Language ability is often impaired in children with autism spectrum disorder (ASD). Language ability in the
preschool years is a powerful predictor of outcomes. In these early years, parents are a primary source of early language.
It is therefore crucial to study the language input that parents of children with ASD provide and children's abilities to
comprehend and learn from that input. In the current proposal, we study how preschoolers with ASD and typically-
developing (TD) peers assign meaning to the language they hear, and how parental language input supports these efforts.

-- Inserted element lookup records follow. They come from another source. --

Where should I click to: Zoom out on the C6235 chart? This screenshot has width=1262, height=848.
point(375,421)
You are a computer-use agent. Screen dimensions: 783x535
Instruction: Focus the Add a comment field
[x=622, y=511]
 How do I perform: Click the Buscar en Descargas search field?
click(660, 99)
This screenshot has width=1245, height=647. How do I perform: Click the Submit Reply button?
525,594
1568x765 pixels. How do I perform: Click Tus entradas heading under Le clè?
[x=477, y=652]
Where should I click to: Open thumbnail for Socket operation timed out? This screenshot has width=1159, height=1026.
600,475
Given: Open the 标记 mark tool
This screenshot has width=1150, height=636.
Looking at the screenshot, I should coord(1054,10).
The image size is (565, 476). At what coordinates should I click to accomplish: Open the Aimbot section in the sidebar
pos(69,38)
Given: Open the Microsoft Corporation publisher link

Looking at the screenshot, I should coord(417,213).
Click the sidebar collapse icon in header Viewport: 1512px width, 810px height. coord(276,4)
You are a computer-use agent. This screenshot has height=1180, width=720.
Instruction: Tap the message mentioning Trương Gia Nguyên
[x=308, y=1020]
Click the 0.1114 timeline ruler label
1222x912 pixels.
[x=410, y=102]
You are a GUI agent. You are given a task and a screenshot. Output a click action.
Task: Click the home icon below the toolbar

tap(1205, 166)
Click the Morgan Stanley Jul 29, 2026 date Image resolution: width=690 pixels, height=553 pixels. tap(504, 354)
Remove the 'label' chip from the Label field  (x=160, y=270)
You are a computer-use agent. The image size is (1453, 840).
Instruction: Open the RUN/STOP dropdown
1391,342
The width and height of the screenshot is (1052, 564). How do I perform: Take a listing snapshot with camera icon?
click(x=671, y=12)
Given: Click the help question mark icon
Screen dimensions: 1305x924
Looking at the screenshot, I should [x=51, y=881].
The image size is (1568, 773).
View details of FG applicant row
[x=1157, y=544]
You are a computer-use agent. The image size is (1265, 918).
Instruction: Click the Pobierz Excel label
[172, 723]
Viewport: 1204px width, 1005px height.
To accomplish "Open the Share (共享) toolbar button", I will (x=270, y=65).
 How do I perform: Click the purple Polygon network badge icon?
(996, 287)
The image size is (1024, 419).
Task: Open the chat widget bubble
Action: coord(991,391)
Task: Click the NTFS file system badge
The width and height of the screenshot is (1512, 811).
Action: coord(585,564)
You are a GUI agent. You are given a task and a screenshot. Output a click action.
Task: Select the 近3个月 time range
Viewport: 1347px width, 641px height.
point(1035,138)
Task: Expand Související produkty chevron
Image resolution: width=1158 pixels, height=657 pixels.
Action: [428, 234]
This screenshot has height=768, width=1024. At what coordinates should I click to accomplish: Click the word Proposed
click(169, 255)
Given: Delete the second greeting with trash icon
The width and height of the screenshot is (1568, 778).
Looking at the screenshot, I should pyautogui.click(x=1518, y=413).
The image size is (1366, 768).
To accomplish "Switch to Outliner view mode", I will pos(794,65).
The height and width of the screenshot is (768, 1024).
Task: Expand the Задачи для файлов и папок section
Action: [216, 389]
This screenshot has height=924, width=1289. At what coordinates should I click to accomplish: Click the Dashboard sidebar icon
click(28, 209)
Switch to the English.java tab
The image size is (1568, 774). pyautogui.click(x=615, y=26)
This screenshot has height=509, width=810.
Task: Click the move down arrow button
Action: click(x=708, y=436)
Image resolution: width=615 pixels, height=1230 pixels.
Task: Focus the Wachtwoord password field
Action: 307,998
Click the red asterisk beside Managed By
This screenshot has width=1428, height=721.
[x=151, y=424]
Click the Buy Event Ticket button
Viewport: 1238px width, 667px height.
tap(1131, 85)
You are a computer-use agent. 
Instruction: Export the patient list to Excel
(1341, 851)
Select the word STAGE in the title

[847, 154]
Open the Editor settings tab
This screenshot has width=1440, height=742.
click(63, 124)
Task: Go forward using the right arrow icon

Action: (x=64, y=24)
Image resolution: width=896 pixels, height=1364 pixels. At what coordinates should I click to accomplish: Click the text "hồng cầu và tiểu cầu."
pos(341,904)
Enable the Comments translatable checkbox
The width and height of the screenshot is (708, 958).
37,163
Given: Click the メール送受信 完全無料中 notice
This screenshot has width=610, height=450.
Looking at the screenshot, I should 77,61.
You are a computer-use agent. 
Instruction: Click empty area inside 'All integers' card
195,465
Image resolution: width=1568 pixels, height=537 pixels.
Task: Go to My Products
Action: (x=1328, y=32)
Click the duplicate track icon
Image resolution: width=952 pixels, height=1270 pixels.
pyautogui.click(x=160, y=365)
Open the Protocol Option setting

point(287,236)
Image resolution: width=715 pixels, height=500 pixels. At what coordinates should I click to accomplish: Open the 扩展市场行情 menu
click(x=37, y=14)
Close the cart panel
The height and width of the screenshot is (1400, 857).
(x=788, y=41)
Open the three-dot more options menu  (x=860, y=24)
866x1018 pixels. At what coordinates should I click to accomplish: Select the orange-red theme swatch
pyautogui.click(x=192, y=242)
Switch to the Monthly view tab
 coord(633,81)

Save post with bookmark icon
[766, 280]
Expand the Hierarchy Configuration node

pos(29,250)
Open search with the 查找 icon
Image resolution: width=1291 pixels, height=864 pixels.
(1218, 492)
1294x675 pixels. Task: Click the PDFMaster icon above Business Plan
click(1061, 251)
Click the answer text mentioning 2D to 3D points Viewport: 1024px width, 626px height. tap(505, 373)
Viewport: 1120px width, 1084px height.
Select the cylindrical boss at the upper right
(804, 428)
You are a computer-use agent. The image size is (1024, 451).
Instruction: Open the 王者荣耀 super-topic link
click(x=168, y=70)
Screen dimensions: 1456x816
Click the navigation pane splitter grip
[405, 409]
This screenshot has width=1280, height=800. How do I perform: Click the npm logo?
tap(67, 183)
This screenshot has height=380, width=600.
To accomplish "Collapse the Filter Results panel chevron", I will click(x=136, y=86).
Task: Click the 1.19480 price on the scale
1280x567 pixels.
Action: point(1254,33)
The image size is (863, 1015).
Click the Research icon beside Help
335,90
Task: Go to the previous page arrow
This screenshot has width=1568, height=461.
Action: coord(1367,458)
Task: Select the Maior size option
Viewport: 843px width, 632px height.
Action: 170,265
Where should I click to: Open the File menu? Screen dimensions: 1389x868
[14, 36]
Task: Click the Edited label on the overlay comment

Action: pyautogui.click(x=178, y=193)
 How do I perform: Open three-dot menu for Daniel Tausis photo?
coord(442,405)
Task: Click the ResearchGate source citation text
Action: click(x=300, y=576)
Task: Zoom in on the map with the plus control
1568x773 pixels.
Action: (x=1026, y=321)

More specifically, our goal is to understand how children learn the meanings of new words. We focus on verbs
because the sentence contexts in which unfamiliar verbs are heard provide helpful information for TD children to acquire
their meaning. However, we know little about what kinds of sentence contexts are most useful in ASD, or about what
kinds of contexts parents provide in their own speech. To pursue this issue, we present children with unfamiliar words
either in carefully constructed linguistic contexts, varying how informative and easy-to-process they are, as well as the
number of repetitions of each context (Study 1) or unscripted sentence contexts produced by their own parent (Study 2).
We use eye-tracking measures to assess how children understand the contexts and assign the words a meaning.
This research will shed light on the mechanisms underlying language learning in ASD and in TD and will support
the development of effective language interventions, including parent-based interventions.